Lynch laughed quietly. "Not for a minute," he answered confidently. "He's got to be careful, too. If he brings any one with him, he safeguards himself, and at the same time loses the chance to harm us, which is really the very thing that's going to bring him here. If he comes alone, and leaves word, it's going to cause a lot of talk; and what's more, some wise guy would be sure to follow him, looking for a chance to poke his nose into something that didn't concern him. No, if he comes, he'll come alone; and he's going to come, too; I can put my finger now on the thing that's just going to turn the scale."

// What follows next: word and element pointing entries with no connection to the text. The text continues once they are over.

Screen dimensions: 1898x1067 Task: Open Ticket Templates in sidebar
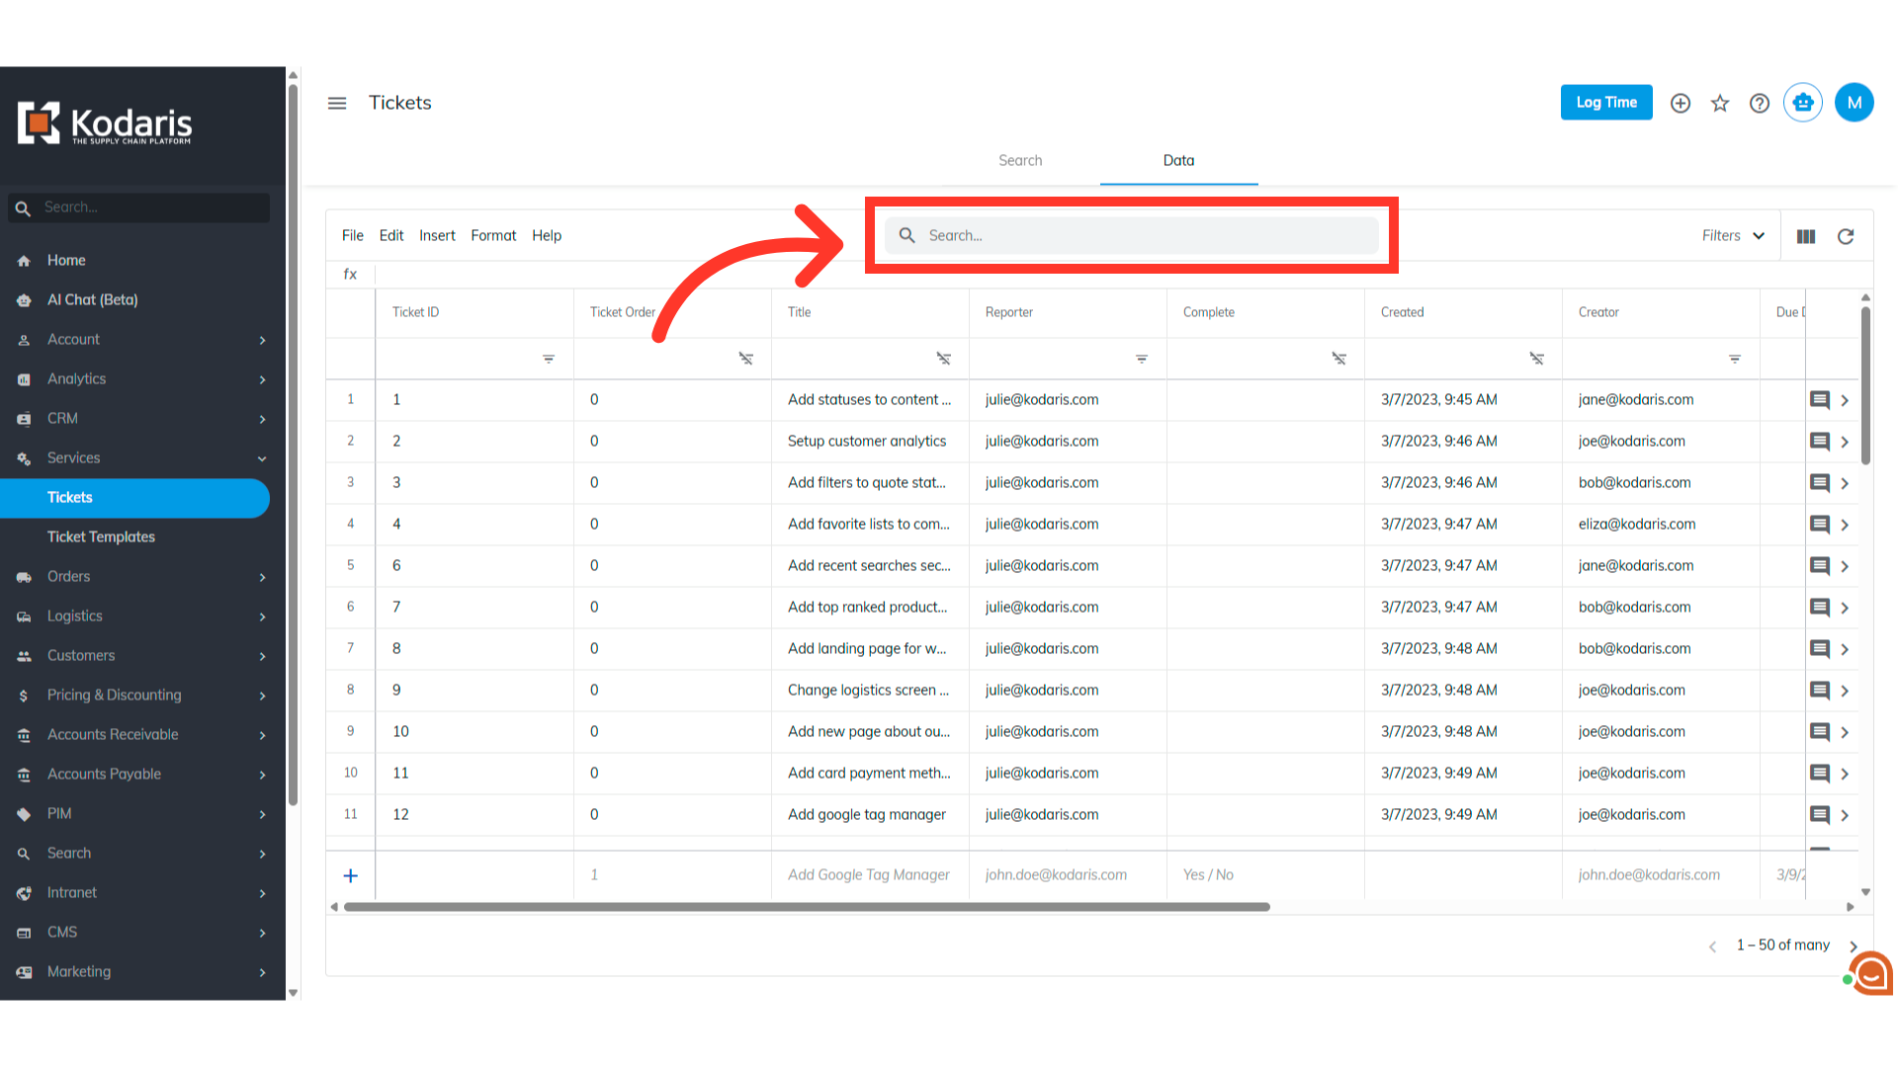pyautogui.click(x=101, y=536)
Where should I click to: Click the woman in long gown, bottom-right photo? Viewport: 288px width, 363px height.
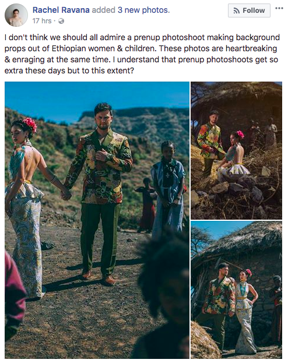245,310
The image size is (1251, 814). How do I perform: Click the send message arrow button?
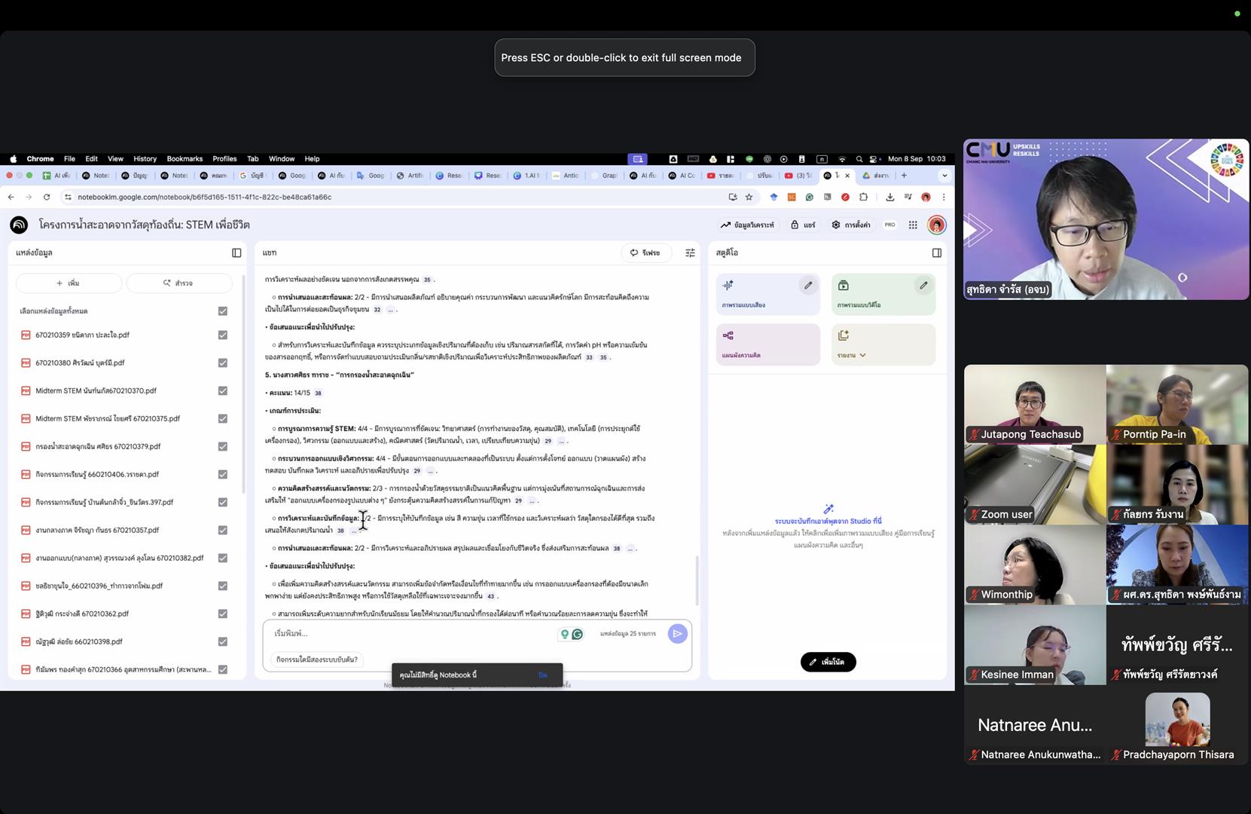[678, 634]
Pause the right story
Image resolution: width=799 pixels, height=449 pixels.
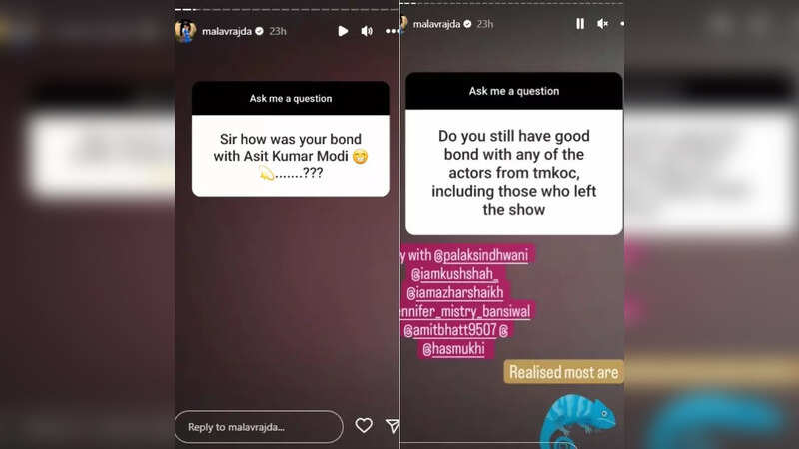click(580, 23)
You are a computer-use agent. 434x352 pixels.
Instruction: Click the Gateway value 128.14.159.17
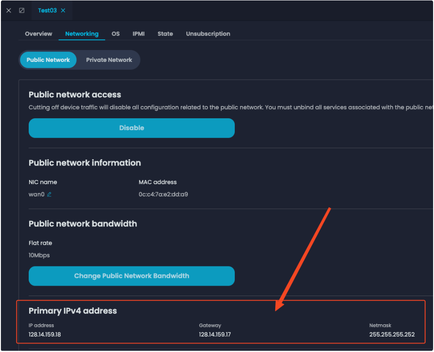[215, 335]
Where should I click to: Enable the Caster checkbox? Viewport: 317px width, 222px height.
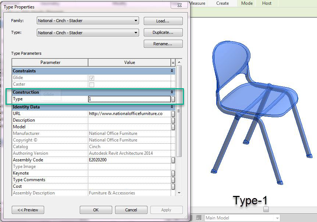click(91, 84)

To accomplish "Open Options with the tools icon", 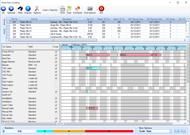I will [x=37, y=9].
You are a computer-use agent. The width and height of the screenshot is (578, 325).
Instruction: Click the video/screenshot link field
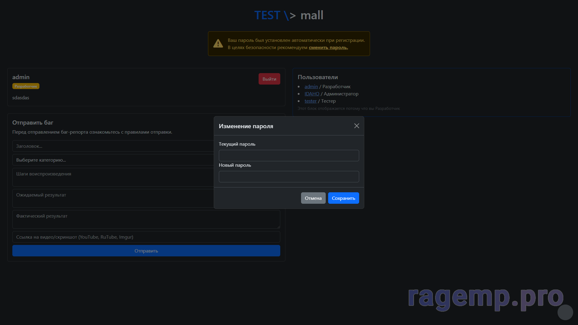pyautogui.click(x=146, y=237)
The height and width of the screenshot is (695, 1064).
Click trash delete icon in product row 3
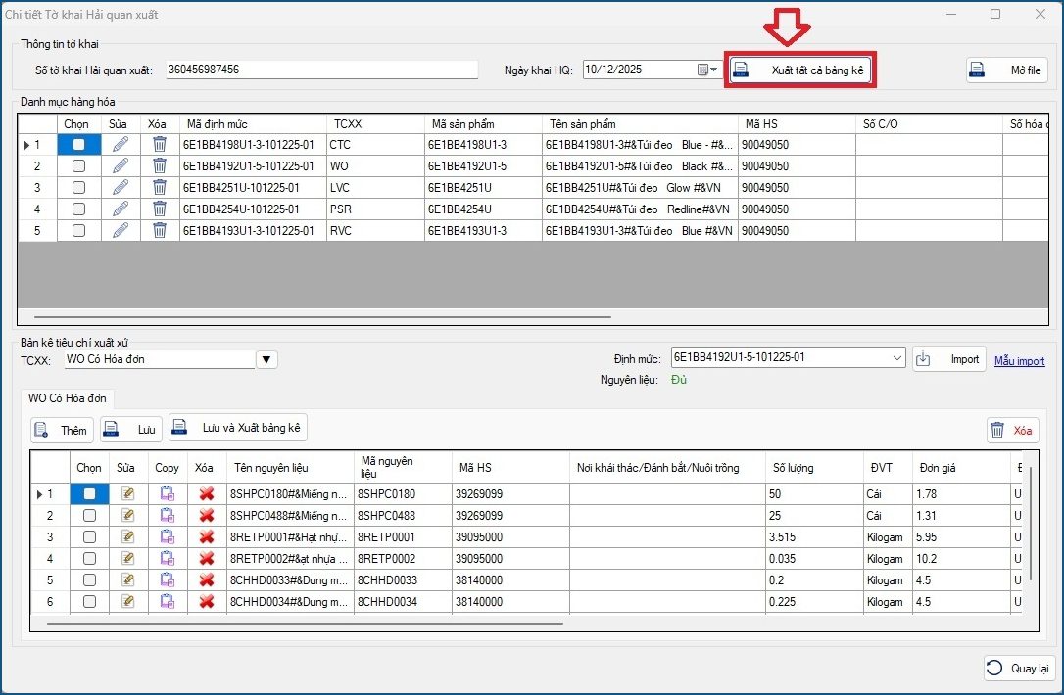click(x=160, y=188)
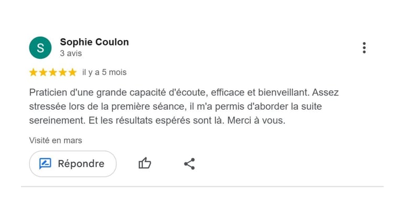Click the review line starting 'stressée lors de'
The image size is (403, 209).
click(x=175, y=107)
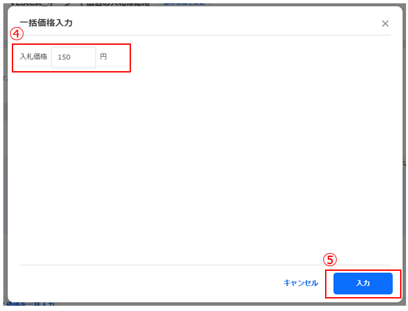This screenshot has width=408, height=311.
Task: Close the 一括価格入力 dialog with X
Action: (x=385, y=24)
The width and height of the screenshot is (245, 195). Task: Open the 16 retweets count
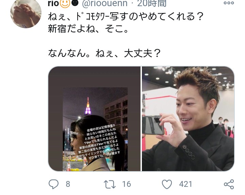[126, 184]
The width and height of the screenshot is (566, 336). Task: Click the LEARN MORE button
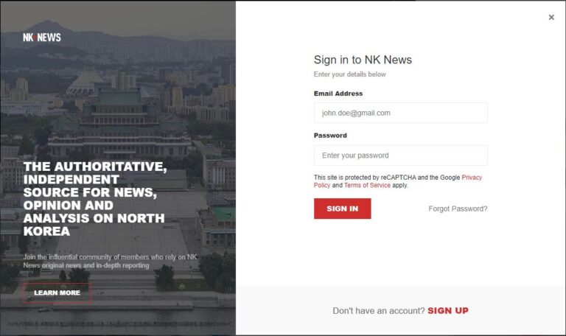click(57, 293)
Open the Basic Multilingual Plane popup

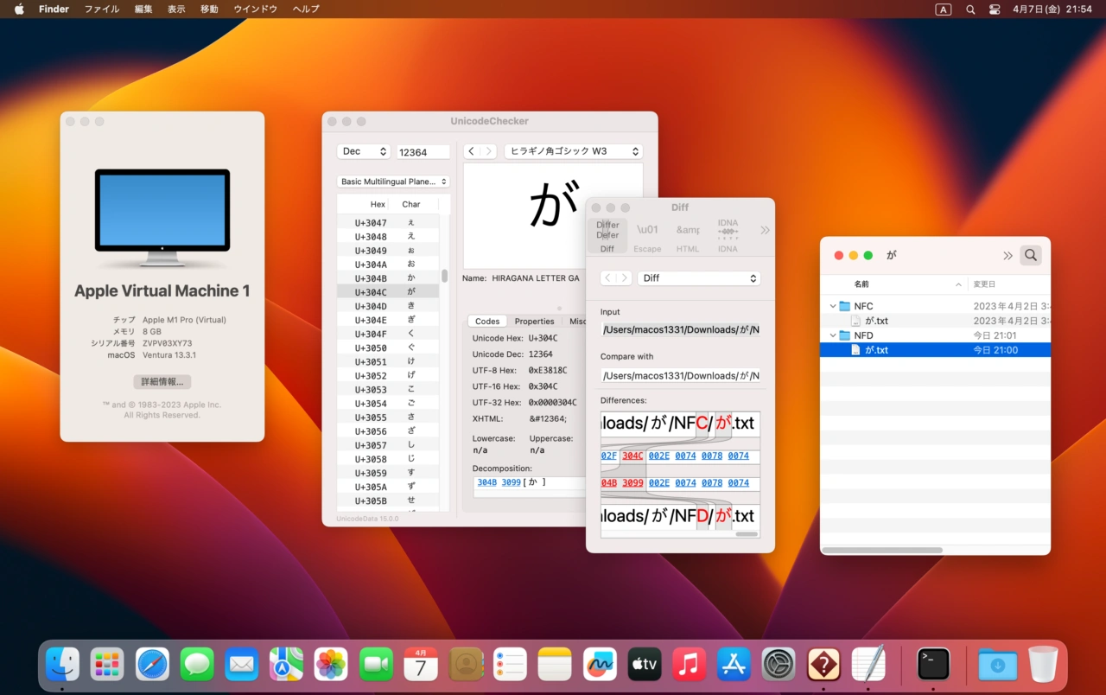(x=393, y=182)
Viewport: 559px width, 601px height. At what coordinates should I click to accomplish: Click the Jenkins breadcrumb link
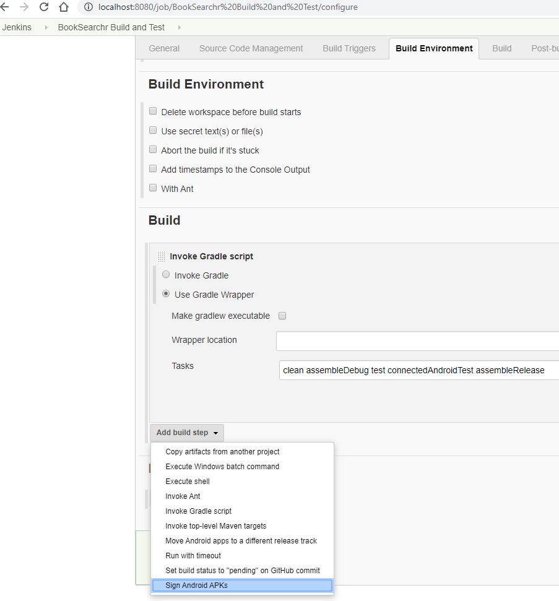17,27
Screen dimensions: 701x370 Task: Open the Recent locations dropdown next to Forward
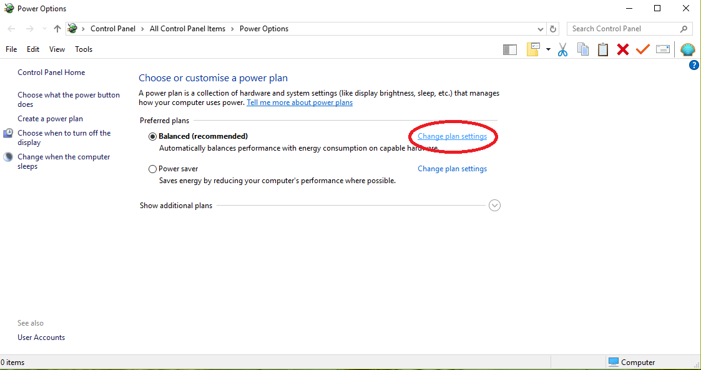pyautogui.click(x=44, y=29)
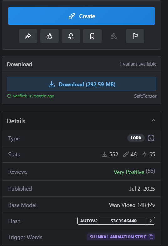Click the share arrow icon button
168x246 pixels.
click(x=28, y=36)
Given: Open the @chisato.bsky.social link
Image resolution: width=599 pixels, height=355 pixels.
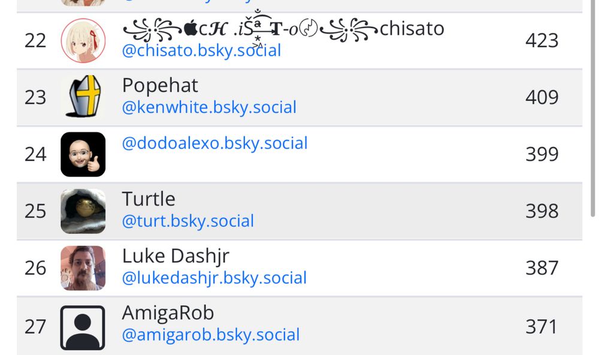Looking at the screenshot, I should [201, 50].
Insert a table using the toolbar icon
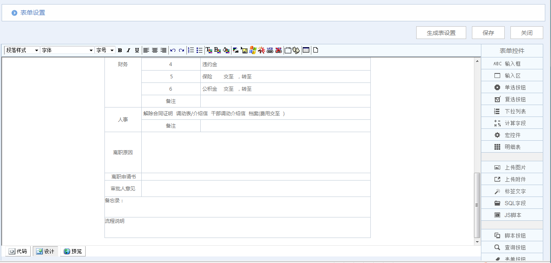This screenshot has height=263, width=551. [x=305, y=50]
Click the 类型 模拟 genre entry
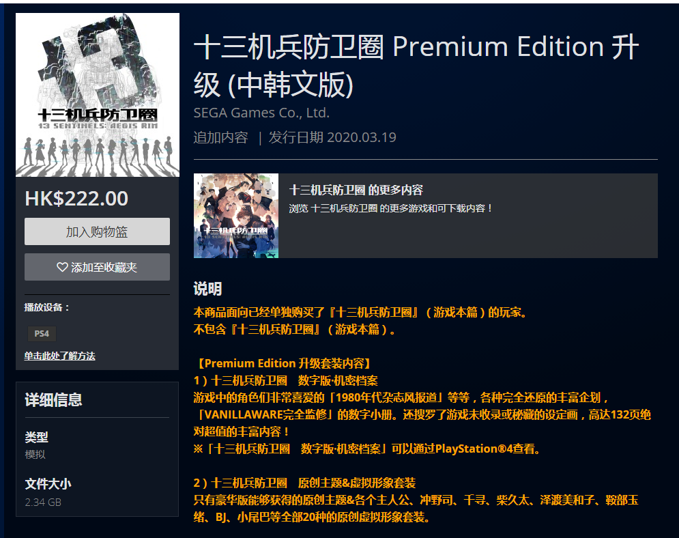 (36, 445)
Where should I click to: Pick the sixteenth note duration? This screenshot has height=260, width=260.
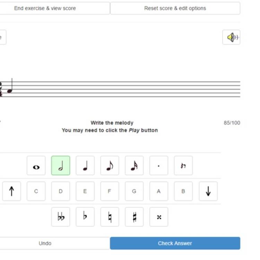134,165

Mrs. Holton glanced up. "And what's that?" she queried.
"A question," Lynch answered, readily enough, "of nerves. Something that no one who hadn't had a chance to watch the governor pretty carefully of late would ever think of; but I've had that chance, and I can see in a dozen little ways that he isn't just the man he was a year ago. At times he's irritable, something he's never shown before; he doesn't keep his mind as close to a subject as he used to; on two or three important matters he's been apparently unable to make up his mind; and twice, at least, he's made decisions that I'm sure politically are going to be disastrous for him. Mentally and physically, he's a tired man; little things bother him more than they should, and after he's brooded as much as I think he has over the trouble we're making for him, for once, very likely against his better judgment, he'll decide on the rash course, and he'll take a chance on coming down here just to get rid of the suspense of the whole affair. He'll come; I don't feel the slightest doubt about it."
"And if he does," said the woman thoughtfully, "you're really going to hold him up for fifty thousand."
Lynch nodded. "I think that's the proper sum," he said, "anything under that's too small, and anything over that he'd probably kick at. But that figure gives us enough to get by on for the rest of our days, and the idea of having us half way across the world for all time is going to strike him pretty strong. He knows he can trust me when I say this is the last deal, and I think he'd do it anyway, but when I've got it in reserve to tell him that it's a case of put up or shut up; that we get our fifty thousand right off the reel, or there'll be a vacancy in the office of governor, why, there's nothing to it. I think the whole scheme's a damned good one, if I do say so. He's got everything to live for; he'll have his mind at rest; and the money's only a flea bite for him, after all. Anyway, the game's getting too hot for me, and we might as well get it settled one way or the other. We'll get his money, or we'll get him."
Mrs. Holton rose to take her leave. "And if he should try to get in first?" she said apprehensively.
Lynch's mouth set grimly. "I'm not taking chances," he said significantly. "You needn't worry that anything's going to happen to you. You see that you get here to-morrow night at eight sharp, and we'll have a little rehearsal."
For half an hour after Mrs. Holton had taken her leave, Lynch, from time to time glancing at his watch, sat alone in silence. At length there came a faint knock at the door, and he rose to admit a thin, ferret-faced, slinking little figure of a man, with a sinister eye and a manner in general far from reassuring. Lynch welcomed him with scant courtesy, and his tone, as he bade him take a seat, savored less of a request than of a command.
"You're late," he said curtly.
The other nodded. "I know it," he answered sulkily enough, "I couldn't help it. What do you want of me, anyhow?"